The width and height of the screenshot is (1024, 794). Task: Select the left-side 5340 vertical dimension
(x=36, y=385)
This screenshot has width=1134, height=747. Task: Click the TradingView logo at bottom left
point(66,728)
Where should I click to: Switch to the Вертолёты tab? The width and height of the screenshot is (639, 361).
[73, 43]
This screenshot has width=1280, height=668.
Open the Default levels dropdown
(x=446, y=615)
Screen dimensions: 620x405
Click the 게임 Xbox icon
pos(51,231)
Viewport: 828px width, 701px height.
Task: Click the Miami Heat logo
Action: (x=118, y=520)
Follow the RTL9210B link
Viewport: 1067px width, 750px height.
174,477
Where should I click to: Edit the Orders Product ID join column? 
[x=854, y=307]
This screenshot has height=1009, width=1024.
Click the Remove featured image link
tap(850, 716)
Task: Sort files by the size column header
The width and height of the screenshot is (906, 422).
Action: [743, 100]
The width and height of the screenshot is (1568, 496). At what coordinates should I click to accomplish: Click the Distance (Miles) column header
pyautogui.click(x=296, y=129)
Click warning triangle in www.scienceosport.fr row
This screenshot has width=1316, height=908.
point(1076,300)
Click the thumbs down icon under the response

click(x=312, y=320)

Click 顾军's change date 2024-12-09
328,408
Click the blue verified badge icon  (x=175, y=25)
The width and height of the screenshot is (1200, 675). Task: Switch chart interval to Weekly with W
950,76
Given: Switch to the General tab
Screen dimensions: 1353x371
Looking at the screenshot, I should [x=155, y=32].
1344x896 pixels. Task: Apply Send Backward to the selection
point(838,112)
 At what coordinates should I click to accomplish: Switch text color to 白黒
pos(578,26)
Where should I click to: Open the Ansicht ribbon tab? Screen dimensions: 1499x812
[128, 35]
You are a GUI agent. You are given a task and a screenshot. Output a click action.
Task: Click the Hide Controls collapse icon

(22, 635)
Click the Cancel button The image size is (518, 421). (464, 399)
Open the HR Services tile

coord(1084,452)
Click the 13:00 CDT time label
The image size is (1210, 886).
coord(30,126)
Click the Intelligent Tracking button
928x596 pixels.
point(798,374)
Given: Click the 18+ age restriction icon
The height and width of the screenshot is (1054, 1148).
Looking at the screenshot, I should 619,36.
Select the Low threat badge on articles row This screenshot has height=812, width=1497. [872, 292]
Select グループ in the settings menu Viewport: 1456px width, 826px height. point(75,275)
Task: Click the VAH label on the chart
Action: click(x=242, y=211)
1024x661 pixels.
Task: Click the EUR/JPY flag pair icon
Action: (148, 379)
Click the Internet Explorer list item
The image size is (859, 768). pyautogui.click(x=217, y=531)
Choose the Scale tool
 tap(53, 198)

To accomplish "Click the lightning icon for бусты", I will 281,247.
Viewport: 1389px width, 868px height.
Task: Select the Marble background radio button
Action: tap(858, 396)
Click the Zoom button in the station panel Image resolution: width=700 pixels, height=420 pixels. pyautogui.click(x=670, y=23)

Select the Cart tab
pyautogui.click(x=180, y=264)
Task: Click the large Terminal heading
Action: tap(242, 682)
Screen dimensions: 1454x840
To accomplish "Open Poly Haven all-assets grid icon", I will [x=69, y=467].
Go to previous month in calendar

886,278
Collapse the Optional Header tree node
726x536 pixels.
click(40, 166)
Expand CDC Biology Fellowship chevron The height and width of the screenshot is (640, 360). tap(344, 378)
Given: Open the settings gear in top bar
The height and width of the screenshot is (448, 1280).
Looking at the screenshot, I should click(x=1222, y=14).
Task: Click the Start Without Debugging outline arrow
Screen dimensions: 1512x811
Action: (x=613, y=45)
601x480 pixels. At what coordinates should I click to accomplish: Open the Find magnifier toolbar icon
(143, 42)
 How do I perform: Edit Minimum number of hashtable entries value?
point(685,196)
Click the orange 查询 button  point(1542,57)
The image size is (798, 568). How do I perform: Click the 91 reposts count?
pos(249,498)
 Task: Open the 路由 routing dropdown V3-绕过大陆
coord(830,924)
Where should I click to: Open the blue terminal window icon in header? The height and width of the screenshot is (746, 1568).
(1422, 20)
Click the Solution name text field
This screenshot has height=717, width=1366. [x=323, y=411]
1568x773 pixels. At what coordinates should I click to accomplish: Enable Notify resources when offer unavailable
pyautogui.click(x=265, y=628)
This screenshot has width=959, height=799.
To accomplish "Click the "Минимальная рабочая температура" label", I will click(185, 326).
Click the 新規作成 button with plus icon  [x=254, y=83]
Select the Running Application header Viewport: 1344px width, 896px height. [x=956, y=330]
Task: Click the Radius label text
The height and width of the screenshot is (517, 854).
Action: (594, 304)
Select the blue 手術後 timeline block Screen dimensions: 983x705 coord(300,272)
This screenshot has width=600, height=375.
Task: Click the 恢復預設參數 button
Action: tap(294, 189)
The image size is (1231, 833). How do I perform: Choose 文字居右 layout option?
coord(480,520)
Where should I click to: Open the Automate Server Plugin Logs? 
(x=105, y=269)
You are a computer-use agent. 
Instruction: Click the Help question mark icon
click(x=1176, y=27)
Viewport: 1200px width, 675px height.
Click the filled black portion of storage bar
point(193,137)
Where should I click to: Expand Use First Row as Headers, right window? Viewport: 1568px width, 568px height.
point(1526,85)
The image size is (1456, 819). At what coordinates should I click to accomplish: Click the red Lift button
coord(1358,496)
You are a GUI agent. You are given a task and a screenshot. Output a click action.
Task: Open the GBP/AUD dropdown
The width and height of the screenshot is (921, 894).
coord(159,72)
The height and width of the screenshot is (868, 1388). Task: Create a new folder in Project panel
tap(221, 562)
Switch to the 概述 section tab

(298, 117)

__EXERCISE GOAL__. Convert the material above into a JSON list of strings, with one string for each line and blank lines left out.

__FINAL ANSWER__.
[
  "The width and height of the screenshot is (1024, 794). Task: Select the left-side 5340 vertical dimension",
  "(x=36, y=385)",
  "This screenshot has width=1134, height=747. Task: Click the TradingView logo at bottom left",
  "point(66,728)",
  "Where should I click to: Switch to the Вертолёты tab? The width and height of the screenshot is (639, 361).",
  "[73, 43]",
  "This screenshot has width=1280, height=668.",
  "Open the Default levels dropdown",
  "(x=446, y=615)",
  "Screen dimensions: 620x405",
  "Click the 게임 Xbox icon",
  "pos(51,231)",
  "Viewport: 828px width, 701px height.",
  "Task: Click the Miami Heat logo",
  "Action: (x=118, y=520)",
  "Follow the RTL9210B link",
  "Viewport: 1067px width, 750px height.",
  "174,477",
  "Where should I click to: Edit the Orders Product ID join column? ",
  "[x=854, y=307]",
  "This screenshot has height=1009, width=1024.",
  "Click the Remove featured image link",
  "tap(850, 716)",
  "Task: Sort files by the size column header",
  "The width and height of the screenshot is (906, 422).",
  "Action: [743, 100]",
  "The width and height of the screenshot is (1568, 496). At what coordinates should I click to accomplish: Click the Distance (Miles) column header",
  "pyautogui.click(x=296, y=129)",
  "Click warning triangle in www.scienceosport.fr row",
  "This screenshot has width=1316, height=908.",
  "point(1076,300)",
  "Click the thumbs down icon under the response",
  "click(x=312, y=320)",
  "Click 顾军's change date 2024-12-09",
  "328,408",
  "Click the blue verified badge icon  (x=175, y=25)",
  "The width and height of the screenshot is (1200, 675). Task: Switch chart interval to Weekly with W",
  "950,76",
  "Given: Switch to the General tab",
  "Screen dimensions: 1353x371",
  "Looking at the screenshot, I should [x=155, y=32].",
  "1344x896 pixels. Task: Apply Send Backward to the selection",
  "point(838,112)",
  " At what coordinates should I click to accomplish: Switch text color to 白黒",
  "pos(578,26)",
  "Where should I click to: Open the Ansicht ribbon tab? Screen dimensions: 1499x812",
  "[128, 35]",
  "You are a GUI agent. You are given a task and a screenshot. Output a click action.",
  "Task: Click the Hide Controls collapse icon",
  "(22, 635)",
  "Click the Cancel button The image size is (518, 421). (464, 399)",
  "Open the HR Services tile",
  "coord(1084,452)",
  "Click the 13:00 CDT time label",
  "The image size is (1210, 886).",
  "coord(30,126)",
  "Click the Intelligent Tracking button",
  "928x596 pixels.",
  "point(798,374)",
  "Given: Click the 18+ age restriction icon",
  "The height and width of the screenshot is (1054, 1148).",
  "Looking at the screenshot, I should 619,36.",
  "Select the Low threat badge on articles row This screenshot has height=812, width=1497. [872, 292]",
  "Select グループ in the settings menu Viewport: 1456px width, 826px height. point(75,275)",
  "Task: Click the VAH label on the chart",
  "Action: click(x=242, y=211)",
  "1024x661 pixels.",
  "Task: Click the EUR/JPY flag pair icon",
  "Action: (148, 379)",
  "Click the Internet Explorer list item",
  "The image size is (859, 768). pyautogui.click(x=217, y=531)",
  "Choose the Scale tool",
  " tap(53, 198)",
  "To accomplish \"Click the lightning icon for бусты\", I will 281,247.",
  "Viewport: 1389px width, 868px height.",
  "Task: Select the Marble background radio button",
  "Action: tap(858, 396)",
  "Click the Zoom button in the station panel Image resolution: width=700 pixels, height=420 pixels. pyautogui.click(x=670, y=23)",
  "Select the Cart tab",
  "pyautogui.click(x=180, y=264)",
  "Task: Click the large Terminal heading",
  "Action: tap(242, 682)",
  "Screen dimensions: 1454x840",
  "To accomplish \"Open Poly Haven all-assets grid icon\", I will [x=69, y=467].",
  "Go to previous month in calendar",
  "886,278",
  "Collapse the Optional Header tree node",
  "726x536 pixels.",
  "click(40, 166)",
  "Expand CDC Biology Fellowship chevron The height and width of the screenshot is (640, 360). tap(344, 378)",
  "Given: Open the settings gear in top bar",
  "The height and width of the screenshot is (448, 1280).",
  "Looking at the screenshot, I should click(x=1222, y=14).",
  "Task: Click the Start Without Debugging outline arrow",
  "Screen dimensions: 1512x811",
  "Action: (x=613, y=45)",
  "601x480 pixels. At what coordinates should I click to accomplish: Open the Find magnifier toolbar icon",
  "(143, 42)",
  " How do I perform: Edit Minimum number of hashtable entries value?",
  "point(685,196)",
  "Click the orange 查询 button  point(1542,57)",
  "The image size is (798, 568). How do I perform: Click the 91 reposts count?",
  "pos(249,498)",
  " Task: Open the 路由 routing dropdown V3-绕过大陆",
  "coord(830,924)",
  "Where should I click to: Open the blue terminal window icon in header? The height and width of the screenshot is (746, 1568).",
  "(1422, 20)",
  "Click the Solution name text field",
  "This screenshot has height=717, width=1366. [x=323, y=411]",
  "1568x773 pixels. At what coordinates should I click to accomplish: Enable Notify resources when offer unavailable",
  "pyautogui.click(x=265, y=628)",
  "This screenshot has width=959, height=799.",
  "To accomplish \"Click the \"Минимальная рабочая температура\" label\", I will click(185, 326).",
  "Click the 新規作成 button with plus icon  [x=254, y=83]",
  "Select the Running Application header Viewport: 1344px width, 896px height. [x=956, y=330]",
  "Task: Click the Radius label text",
  "The height and width of the screenshot is (517, 854).",
  "Action: (594, 304)",
  "Select the blue 手術後 timeline block Screen dimensions: 983x705 coord(300,272)",
  "This screenshot has width=600, height=375.",
  "Task: Click the 恢復預設參數 button",
  "Action: tap(294, 189)",
  "The image size is (1231, 833). How do I perform: Choose 文字居右 layout option?",
  "coord(480,520)",
  "Where should I click to: Open the Automate Server Plugin Logs? ",
  "(x=105, y=269)",
  "You are a computer-use agent. ",
  "Instruction: Click the Help question mark icon",
  "click(x=1176, y=27)",
  "Viewport: 1200px width, 675px height.",
  "Click the filled black portion of storage bar",
  "point(193,137)",
  "Where should I click to: Expand Use First Row as Headers, right window? Viewport: 1568px width, 568px height.",
  "point(1526,85)",
  "The image size is (1456, 819). At what coordinates should I click to accomplish: Click the red Lift button",
  "coord(1358,496)",
  "You are a GUI agent. You are given a task and a screenshot. Output a click action.",
  "Task: Open the GBP/AUD dropdown",
  "The width and height of the screenshot is (921, 894).",
  "coord(159,72)",
  "The height and width of the screenshot is (868, 1388). Task: Create a new folder in Project panel",
  "tap(221, 562)",
  "Switch to the 概述 section tab",
  "(298, 117)"
]